Vienna Teng came to Club Cafe on the Southside as part of her tour of her album Warm Strangers. We got there a bit late. Andy and the rest of the PAAYPA crowd were at a few tables in the corner, but by the time we got there it was SRO. We had a good spot on the floor, right along the diagonal sightline in front of the stage.

Vienna worked her audience well. And makes the concert experience one of being in the room with an artist as a human being, rather then just going to a show. I enjoyed the audience interaction. When there are < 150 people in the room, it can be a bit more intimate experience than a concert hall. For one piece, Soon Love Soon, she had the audience joining in, with the audience taking the chorus and part of the background vocals.
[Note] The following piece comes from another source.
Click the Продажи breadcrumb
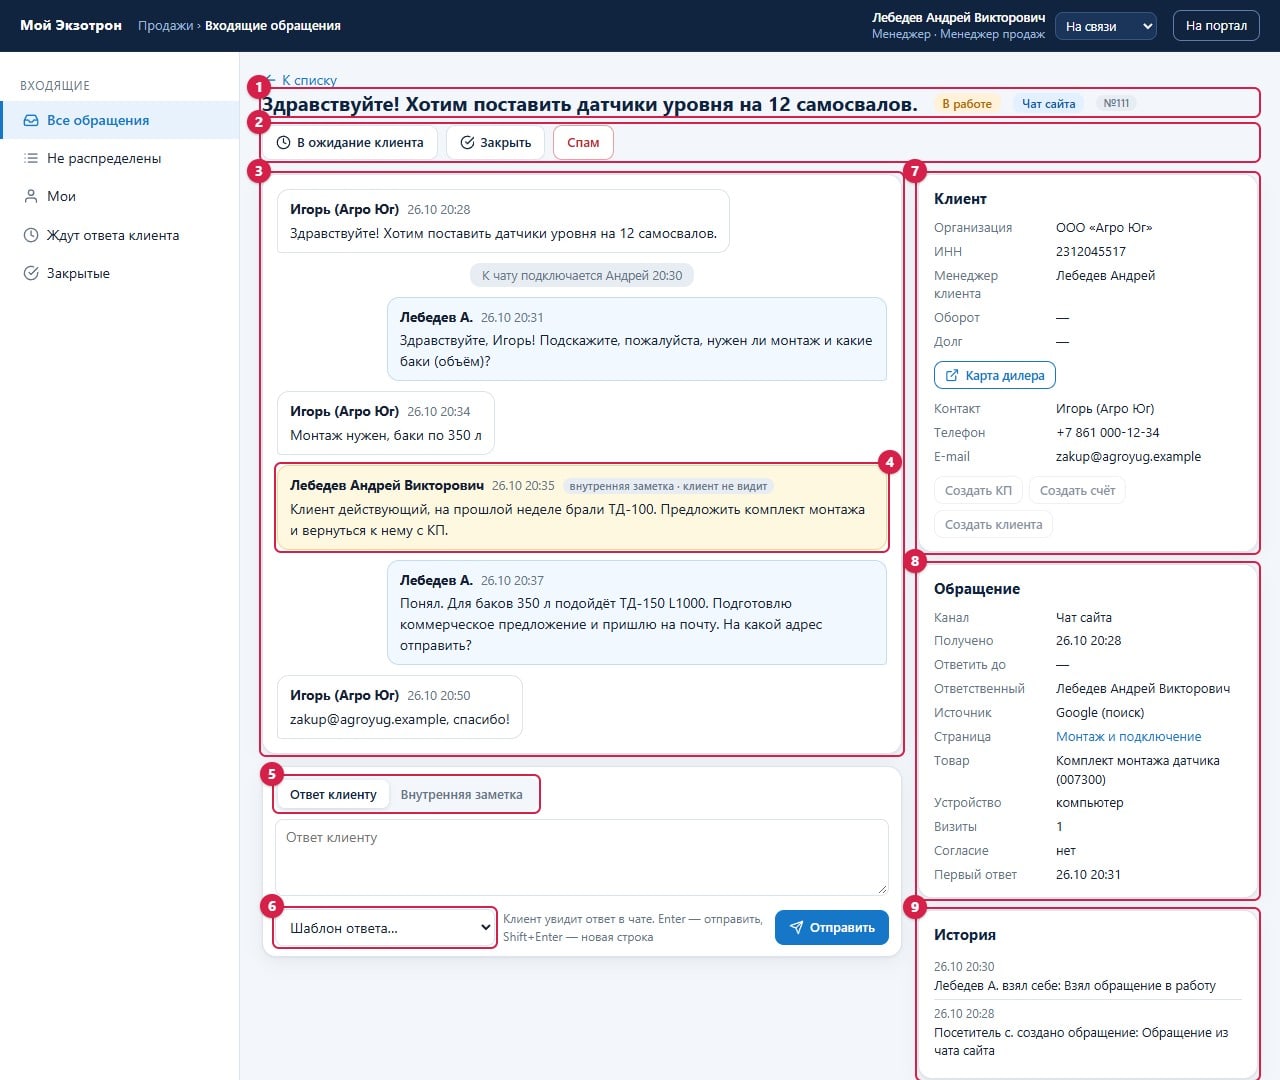(165, 26)
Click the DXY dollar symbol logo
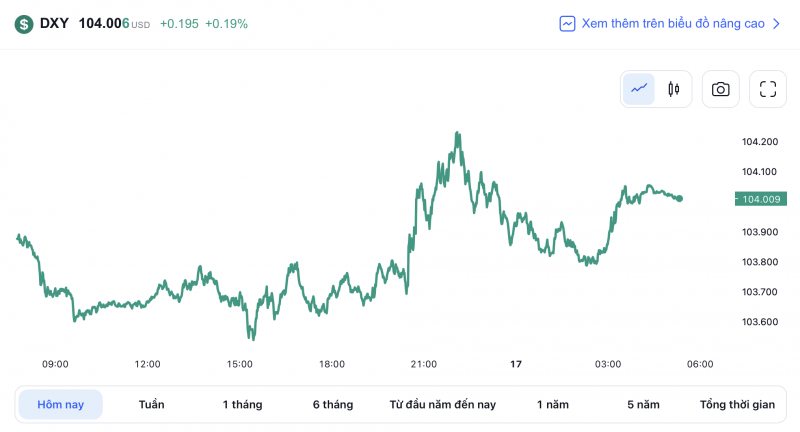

The last three pieces were a good finish. I really like Harbor, which is probably the feature track of Warm Strangers. She made the comment that Harbor was a 'wasted request, because we like playing it so much.' It is a song of someone whose lover encounters struggles, and the singer offers safe haven from the struggles faced in the world. As the closing piece, she and her string accompanists left the stage and a few of us were calling 'one more' as she walked through the crowd to the back. She did come back, and as requests came out one was for Passage. Her comment was this was a very depressing song to end with so she did two encores. Passage is about a young lady who dies in a car crash. And she looks upon the lives of people she cares about; her sister, her mother, her lover; as they build their lives around the void left by her absence. It is a very sensitive piece, not about grief or anger at death, but of sadness, of caring for people she is no longer around, . Last, to end on a happier note, she played (Green Island Lullaby) [Note: The album notes and the CD track list for Warm Strangers do not give the name of Track 12, which is Green Island Lullaby.] She sings beautifully and sound like a Taiwanese vocalist. What is surprising as she learned this from her grandmother, but she does not actually speak chinese. Her joke was when she told her family she was going to sing this, they had to teach her what it meant before she embarrassed them.

The concert was something to be enjoyed, for Vienna's audience interaction, the soft sounds of her piano, and the depth of the lyrics. Her songs are of working through life, through hope, love, commitment and death. The sensitivity of Passage and other pieces is the mark of an artist who is worth knowing as a person, not just an entertainer. I would definitely recommend her concerts, and failing that, recordings of her music.